European Central Bank (ECB) tensions over how and when to discuss ending its emergency bond-buying program are starting to bubble over into the
public domain.
Little more than an hour after President Christine Lagarde said in an interview that it is “far too early” to debate when to end the stimulus, Austrian central-bank Governor Robert Holzmann said the program will end in March unless there is another severe wave of coronavirus infections.
The bond-buying program “was established and voted for to end by March 2022, and for the time being, if nothing changes in the sense that there is no fourth or fifth confinement, it will end,” he told Bloomberg Television.
The central bank is entering a tricky phase of the crisis, with the economy starting what looks like a strong recovery as infections drop but companies and households still reliant on support. The ECB has pledged to keep financing conditions favourable as long as needed, and most policy makers have avoided talking about an exit for fear of driving market rates higher.
“We need to really anchor the recovery,” Lagarde said in an interview with Politico. “Our projection, and design of pandemic emergency purchase program as we have it, seems to be heading in the right direction” but “it is far too early to debate these issues.”

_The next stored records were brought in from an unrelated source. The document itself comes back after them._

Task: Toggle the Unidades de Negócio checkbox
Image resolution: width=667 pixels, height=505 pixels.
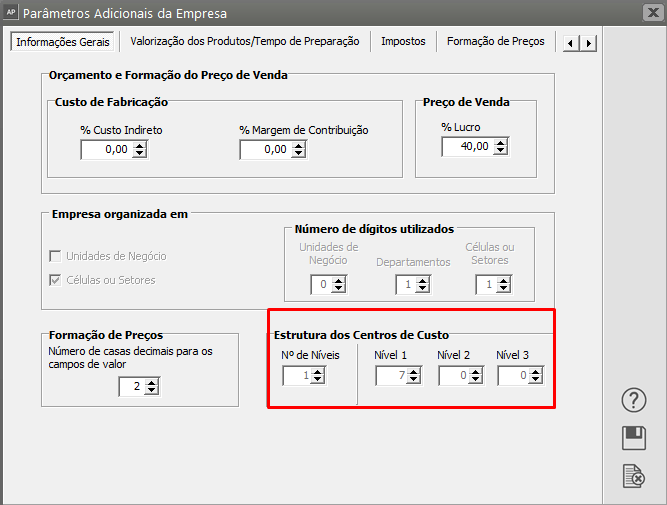Action: coord(56,256)
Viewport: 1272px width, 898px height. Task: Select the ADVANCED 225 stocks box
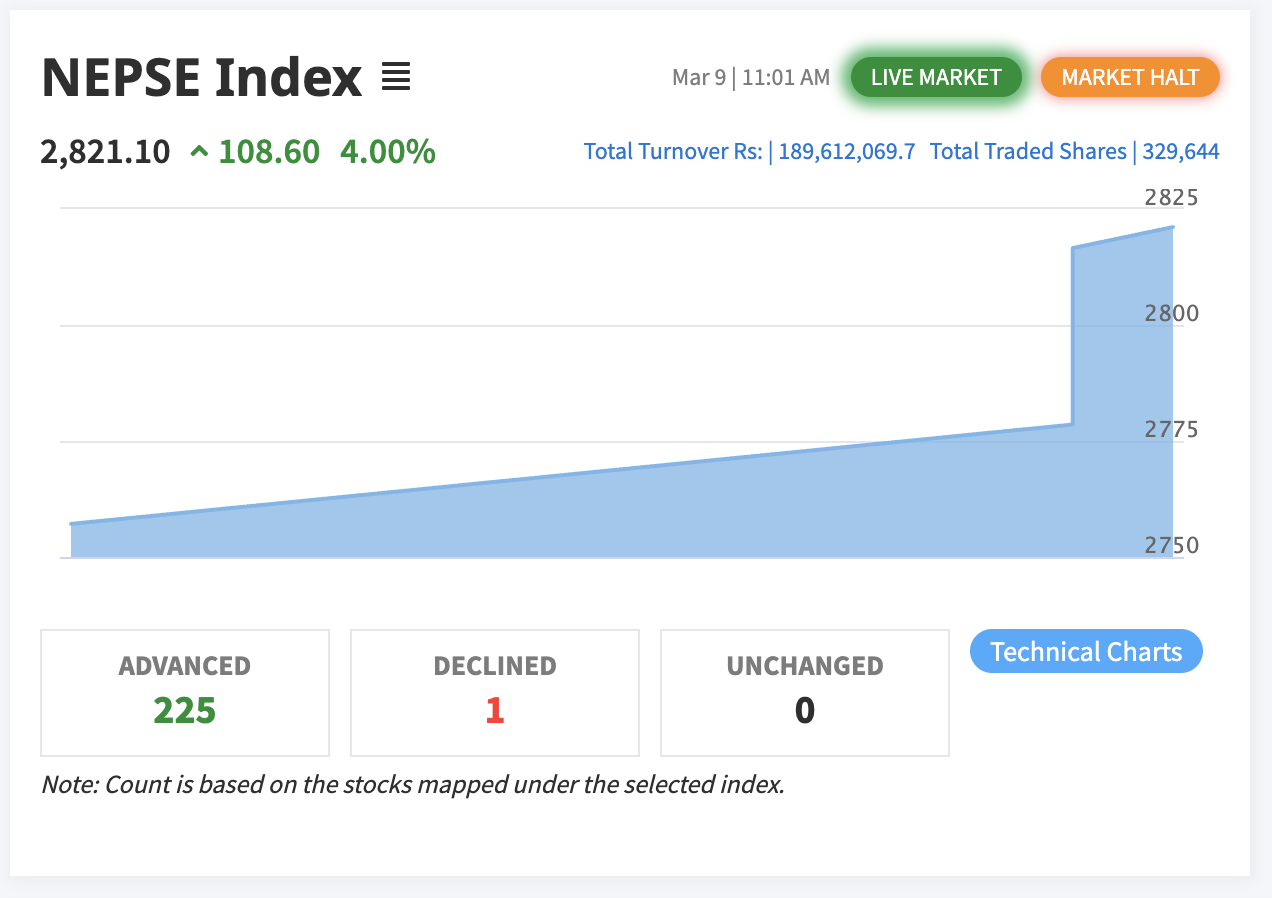[185, 692]
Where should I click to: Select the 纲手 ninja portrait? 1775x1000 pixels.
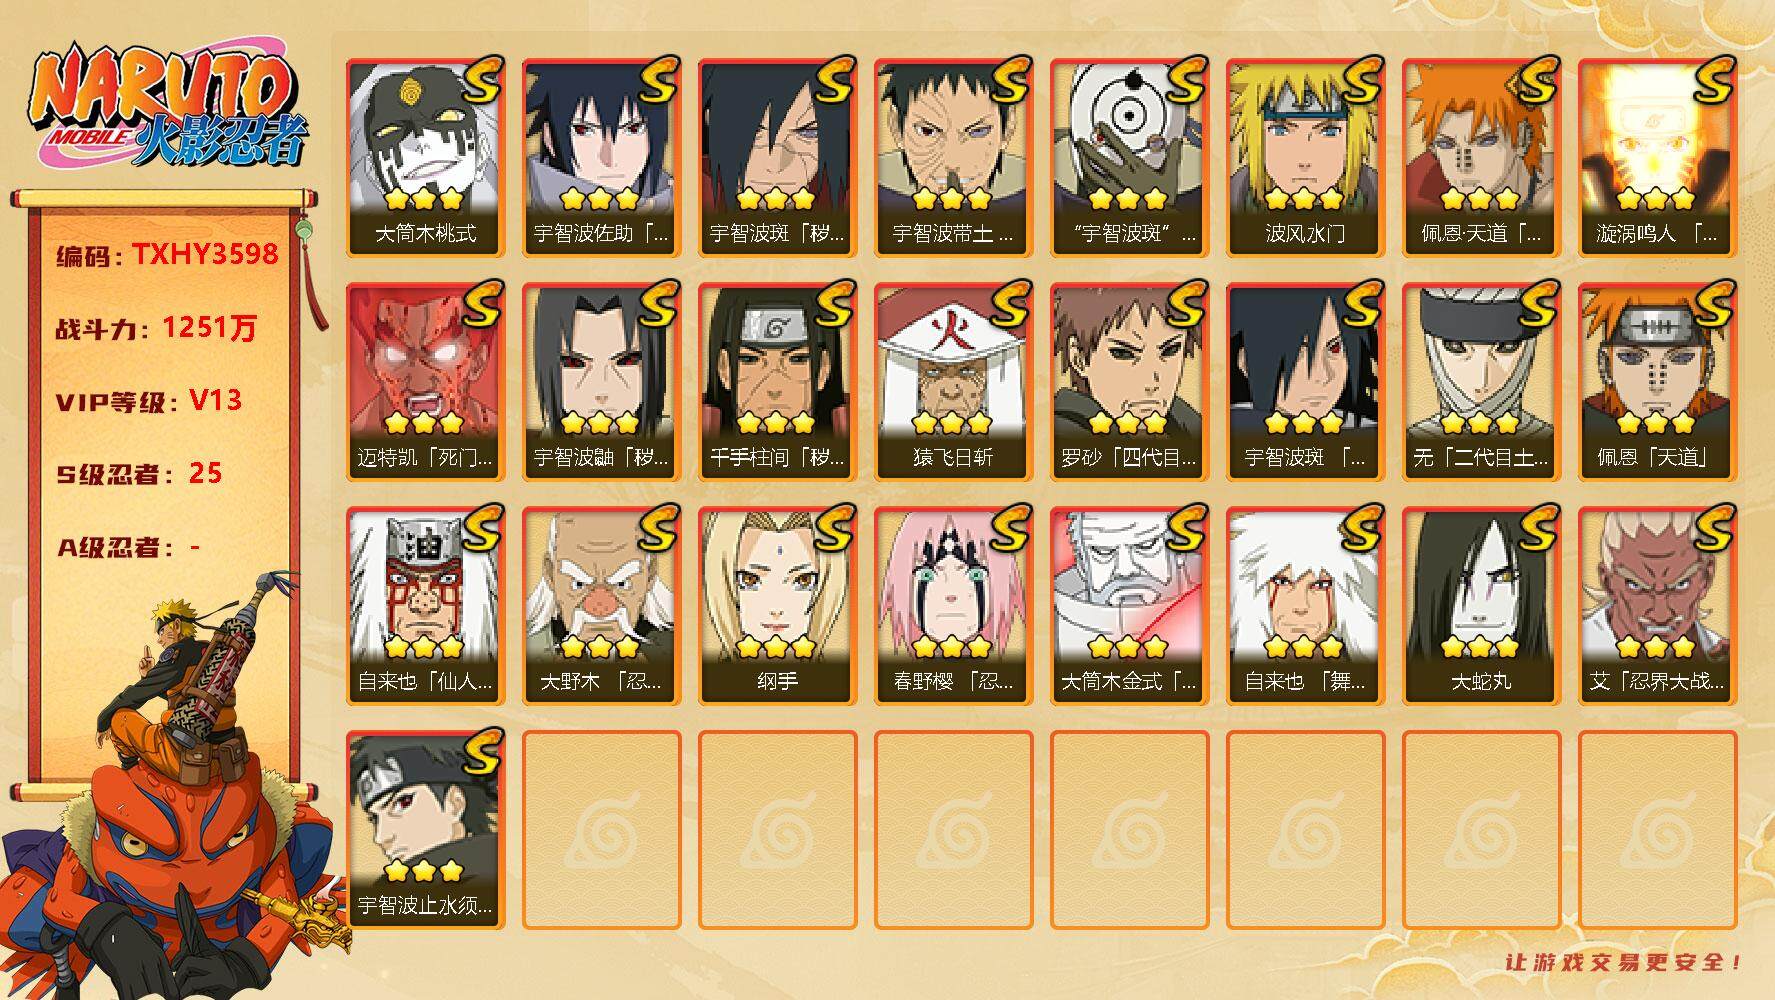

ECB officials had pledged to continue bond-buying at a faster pace through third quarter, even as staff raised their forecasts for the region’s economy. They now see risks to the outlook as “broadly balanced” for the first time since December 2018.
Those projections show inflation accelerating this year but then subsiding as factors such as shortages and a surge in energy costs fade. Lagarde and others insisted that there is no reason to believe high inflation rates will become entrenched.

Even so, some Governing Council members have started saying there are upside risks to the outlook for prices. Dutch governor Klaas Knot and Germany’s Jens Weidmann both broached the topic on Friday, and Holzmann said at a briefing the same day that if inflation exceeds 3%, then policy makers would need to consider acting.
Before last week’s ECB meeting, most economists surveyed by Bloomberg predicted the institution would slow emergency bond buying as of September, and end net purchases in March.
The decision could be taken roughly at the same time that policy makers announce the results of their wide-ranging strategy review, which could include an adjustment to the inflation goal of “below, but close to, 2%.”
One option is to set a precise 2% target, with the ECB reacting symmetrically to too-low and too-high inflation. Lagarde acknowledged that while the ECB treats the current goal symmetrically, its commitments may have been “confusing for observers and for markets.”
She said she hopes the exercise will conclude toward the end of the summer, but added that “whether it is at the end of the summer or in autumn is less important than the quality of the review and the solid consensus.”